**PROBLEM REQUIREMENTS:**
State how many lines in the rows below contain the string "under", treating uppercase and lowercase as distinct. Reply with the number alone.

——————

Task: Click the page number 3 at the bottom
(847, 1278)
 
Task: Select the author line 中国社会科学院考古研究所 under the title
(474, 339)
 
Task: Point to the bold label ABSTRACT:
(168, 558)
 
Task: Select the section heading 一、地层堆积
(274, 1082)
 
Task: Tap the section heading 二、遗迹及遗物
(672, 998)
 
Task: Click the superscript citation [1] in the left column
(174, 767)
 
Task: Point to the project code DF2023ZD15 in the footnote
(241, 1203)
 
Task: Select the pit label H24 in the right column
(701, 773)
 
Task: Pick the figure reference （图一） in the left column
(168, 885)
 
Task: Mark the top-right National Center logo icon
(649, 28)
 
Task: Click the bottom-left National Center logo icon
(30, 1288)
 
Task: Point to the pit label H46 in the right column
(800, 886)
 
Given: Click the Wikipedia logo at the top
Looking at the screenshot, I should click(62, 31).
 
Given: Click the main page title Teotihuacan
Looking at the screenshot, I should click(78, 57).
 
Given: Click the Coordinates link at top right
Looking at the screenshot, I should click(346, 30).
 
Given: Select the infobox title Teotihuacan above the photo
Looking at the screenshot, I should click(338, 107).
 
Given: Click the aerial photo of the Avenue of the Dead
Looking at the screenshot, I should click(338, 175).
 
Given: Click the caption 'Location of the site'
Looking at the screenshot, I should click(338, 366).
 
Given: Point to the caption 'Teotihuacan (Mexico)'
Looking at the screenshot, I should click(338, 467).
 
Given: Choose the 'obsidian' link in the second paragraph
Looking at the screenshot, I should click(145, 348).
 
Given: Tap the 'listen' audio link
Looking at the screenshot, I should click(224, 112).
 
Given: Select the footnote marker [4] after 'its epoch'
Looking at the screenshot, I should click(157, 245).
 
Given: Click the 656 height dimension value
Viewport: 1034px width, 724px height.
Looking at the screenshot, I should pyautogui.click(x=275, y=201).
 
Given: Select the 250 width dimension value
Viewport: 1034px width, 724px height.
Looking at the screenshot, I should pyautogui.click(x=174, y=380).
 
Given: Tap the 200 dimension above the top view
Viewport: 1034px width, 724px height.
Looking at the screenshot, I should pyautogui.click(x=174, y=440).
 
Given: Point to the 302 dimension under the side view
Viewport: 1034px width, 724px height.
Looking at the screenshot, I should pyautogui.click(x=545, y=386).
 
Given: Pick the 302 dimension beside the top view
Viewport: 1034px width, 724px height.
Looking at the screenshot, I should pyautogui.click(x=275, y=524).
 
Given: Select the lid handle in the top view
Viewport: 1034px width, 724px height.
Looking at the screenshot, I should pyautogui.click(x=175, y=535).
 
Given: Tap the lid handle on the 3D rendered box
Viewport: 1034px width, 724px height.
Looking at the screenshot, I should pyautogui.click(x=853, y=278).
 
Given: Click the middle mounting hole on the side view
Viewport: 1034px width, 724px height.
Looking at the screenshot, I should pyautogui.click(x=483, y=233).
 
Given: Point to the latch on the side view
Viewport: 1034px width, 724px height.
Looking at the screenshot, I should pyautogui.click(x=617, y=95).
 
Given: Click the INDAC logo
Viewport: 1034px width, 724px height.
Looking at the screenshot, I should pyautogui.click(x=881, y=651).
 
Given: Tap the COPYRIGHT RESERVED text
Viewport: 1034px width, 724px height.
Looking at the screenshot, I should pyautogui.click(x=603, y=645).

——————

**RESULT OF THE TASK:**
2